As I drove I was conscious of a white van behind me. I couldn't miss it; it couldn't have got much closer without driving into my boot. It was a shame that the driver chose to overtake (very dangerously) one hundred yards before we met a road closure so that my being able to turn round first meant I had this idiot up my backside for a few more miles.
If any of my loyal readers see a van from the Enterprise company with registration HT18 ZPL, just hope someone else is driving it.
Before I'd left home I'd had a look at the geo-map. There was a geocache which could be found without *too* much of a detour on the way to work by solving a puzzle connected with a pub which closed years ago. I drove past where the pub was. It is now a private house that has kept the pub's name, and having found the pub's name and done a few sums I was able to park up, walk down a driveway and rummage rather suspiciously in a hedge.
It was a shame I didn't find the geocache I was looking for but rummaging in a hedge isn't entirely unrewarding. I did find a slug.
I got to work, and when I had a spare five minutes I phoned Enterprise Rent-a-Car and had a whinge about their van that nearly drove me off the road. They listened politely, but I don't think they were really that bothered.
However on the plus side of life I got to scoff home-made lemon drizzle cake at tea break which was something of a result.
I did my bit, and came home via the vets; the dogs' flea and worming treatments were ready to be collected. The tick collars weren’t; I shall go back tomorrow. Once home "er indoors TM" boiled up a decent bit of dinner and went off bowling.
I watched the first episode of the new series “Krypton” which is based on the sci-fi antics of Superman’s grandad. It was… I shall reserve judgement, but I will make the observation that all fiction works when one has believable characters doing believable things no matter how ridiculous the situation. So far Super-Grandad seems to be motivated only by doing whatever frankly stupid thing will move the show’s plot along.
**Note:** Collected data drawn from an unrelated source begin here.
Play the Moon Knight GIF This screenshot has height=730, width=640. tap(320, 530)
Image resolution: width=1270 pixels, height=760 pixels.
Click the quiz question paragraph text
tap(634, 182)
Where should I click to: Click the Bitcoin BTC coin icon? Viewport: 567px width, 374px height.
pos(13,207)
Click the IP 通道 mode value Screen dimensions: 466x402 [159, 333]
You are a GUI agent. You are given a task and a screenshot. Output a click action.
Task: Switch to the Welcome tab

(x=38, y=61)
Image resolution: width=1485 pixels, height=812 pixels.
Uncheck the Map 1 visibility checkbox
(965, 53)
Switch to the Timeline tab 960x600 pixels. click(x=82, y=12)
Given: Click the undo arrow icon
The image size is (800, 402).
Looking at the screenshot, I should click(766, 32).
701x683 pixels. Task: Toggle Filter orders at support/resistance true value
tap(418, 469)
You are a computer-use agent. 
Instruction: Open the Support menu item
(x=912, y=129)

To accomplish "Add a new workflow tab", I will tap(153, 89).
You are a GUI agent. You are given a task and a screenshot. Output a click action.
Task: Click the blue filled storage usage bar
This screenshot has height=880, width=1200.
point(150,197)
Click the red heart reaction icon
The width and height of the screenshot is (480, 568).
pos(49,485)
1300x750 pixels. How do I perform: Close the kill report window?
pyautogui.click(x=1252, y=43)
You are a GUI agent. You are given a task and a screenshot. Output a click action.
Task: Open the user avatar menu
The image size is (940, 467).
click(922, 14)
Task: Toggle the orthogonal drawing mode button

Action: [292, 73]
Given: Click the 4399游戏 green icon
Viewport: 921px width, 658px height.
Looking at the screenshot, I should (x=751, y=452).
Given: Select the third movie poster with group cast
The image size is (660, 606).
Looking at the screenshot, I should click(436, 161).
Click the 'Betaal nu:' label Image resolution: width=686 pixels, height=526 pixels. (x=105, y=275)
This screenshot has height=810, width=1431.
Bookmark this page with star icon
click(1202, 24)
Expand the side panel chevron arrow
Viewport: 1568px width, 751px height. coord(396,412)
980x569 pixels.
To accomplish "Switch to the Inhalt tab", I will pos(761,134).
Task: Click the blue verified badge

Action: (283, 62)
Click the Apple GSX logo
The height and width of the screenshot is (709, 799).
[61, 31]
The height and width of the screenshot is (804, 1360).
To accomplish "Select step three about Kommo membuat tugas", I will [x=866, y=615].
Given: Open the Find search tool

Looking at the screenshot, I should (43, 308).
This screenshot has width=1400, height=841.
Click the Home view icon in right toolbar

I spent much of the evening sniggering at Treacle. When the dogs are given a treat they act *very* differently. Fudge scoffs his right away. Treacle hides hers and comes back to it later. Sometimes weeks later, but she comes back to it. However in a really doom-brained fit of idiocy last night she'd hidden her treat in Fudge's basket, forgotten she’d then moved it, and consequently spent much of this evening in a sense of panic every time Fudge went anywhere near his basket.